Vice-President Valdis Dombrovskis opening remarks
At the European Parliament Plenary debate
On revision on European Market Infrastructure Regulation (‘EMIR REFIT’)
Strasbourg, 11 June 2018
Honourable Mr. Chair,
First of all ,I would like to thank the Rapporteur and the shadow rapporteurs for their excellent work in preparing the Committee's report.
Your vote tomorrow concerns the first of the two proposals we put forward on the European Market Infrastructure Regulation (‘EMIR’) in 2017. This proposal is about simplifying EMIR, reducing costs and burdens where possible, without putting into question the core objectives of EMIR: financial stability, risk mitigation and transparency. The proposal is part of the Commission’s Regulatory Fitness and Performance programme (REFIT). It emphasises the need for cost reduction and simplification.
The need to revise some of EMIR's requirements became evident from the responses we got to the Commission’s general Call for Evidence on financial services legislation in 2016.
Our proposal is technical, but important. Its saving potential is big. The estimated cost reductions are up to 6.9 billion Euro in fixed or one-off costs, and up to 2.6 billion Euro in annual operational costs.
Our proposal includes a more proportionate clearing obligation for non-financial firms. It exempts the smallest financial counterparties from the clearing obligation altogether. It introduces a new mechanism to suspend clearing in exceptional circumstances. It incentivises clearing and improves access to it. It simplifies reporting requirements in particular for businesses, without compromising the quality of data.

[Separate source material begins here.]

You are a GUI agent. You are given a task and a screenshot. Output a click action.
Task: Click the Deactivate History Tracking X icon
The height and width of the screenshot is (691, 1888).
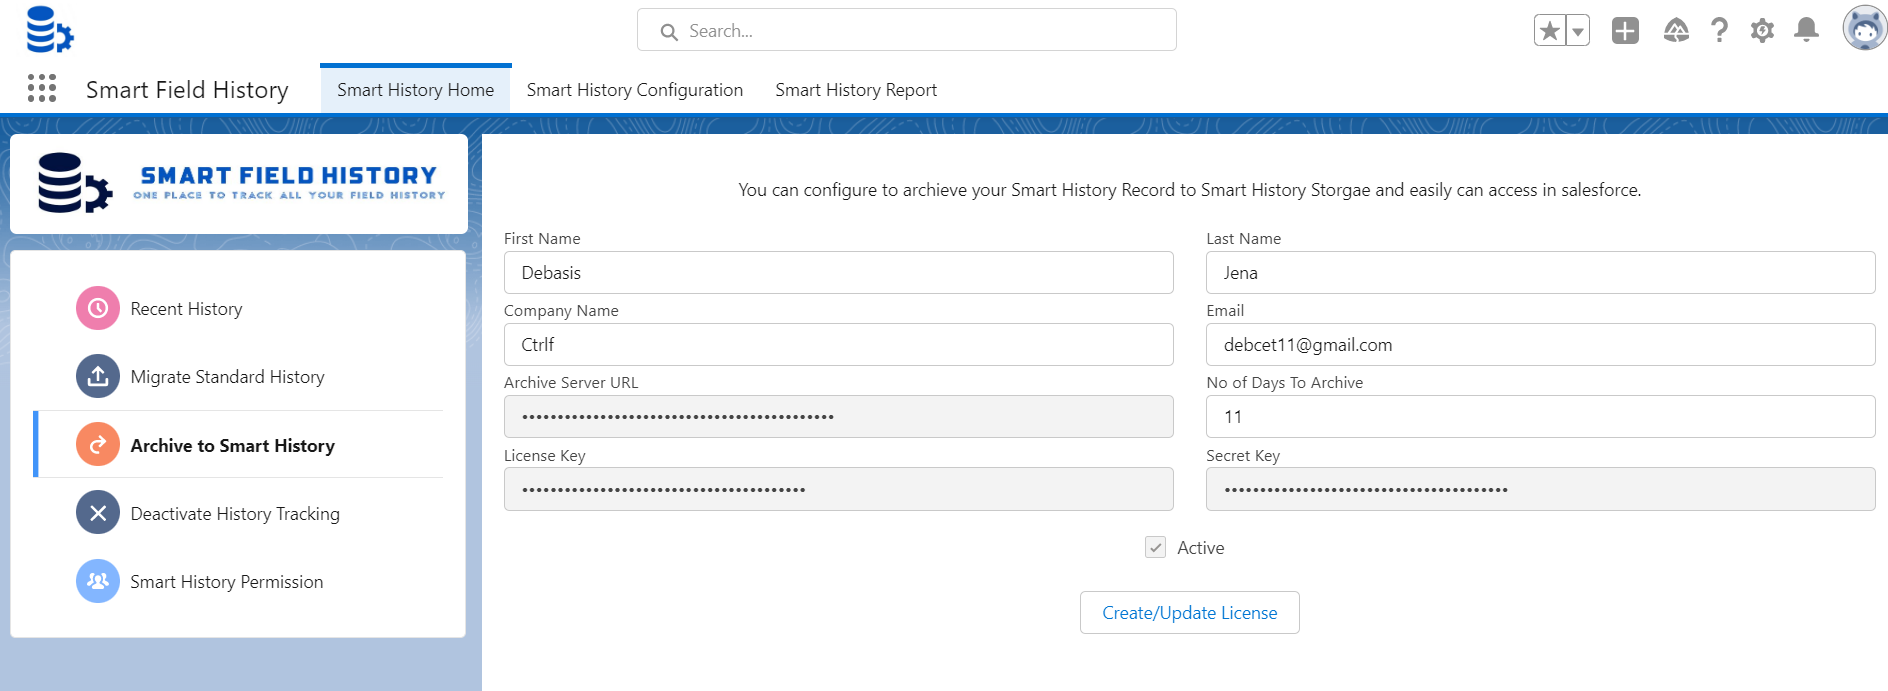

Companies, market participants, regulators and supervisors all agree on the need for this proposal, and largely support it.
I am very pleased that the debate and the vote take place now, as the adoption of the proposal is urgent. As Mr. Lange already outlined, pension funds currently benefit from an exemption from central clearing which expires very soon. Without legislative change, this exemption cannot continue.
But we still need this exemption for a short time. While the market has progressed, it has not yet adopted viable solutions for pension funds to centrally clear their derivatives.
Over the past months, the Commission brought together all stakeholders to discuss progress towards a clearing solution for pension funds. Last week I hosted a High-Level meeting with those stakeholders, and I was happy that some of you joined us for this. I was glad to see that industry stakeholders all committed to design and implement a solution. We need a bit of time to put this commitment in practice. But let me be clear – we will not give a carte blanche: Progress during this extended exemption period must be monitored, and the Commission will set up a monitoring group for that purpose.
Finally, let me highlight again that the purpose of this proposal is to introduce some targeted amendments to simplify and to make the EMIR requirements more proportionate. But these amendments need to uphold the fundamental objectives of EMIR. For instance, when it comes to reducing requirements to report or exchange bilateral margins for derivatives. If we go too far, supervisors will no longe be able to supervise and monitore over-the-counter ('OTC') derivatives and mitigate systemic risk. We must keep in mind that this piece of legislation is one of the cornerstones of the new system we put in place after the crisis, in agreement with the G20. It is our collective responsibility to ensure that it remains effective.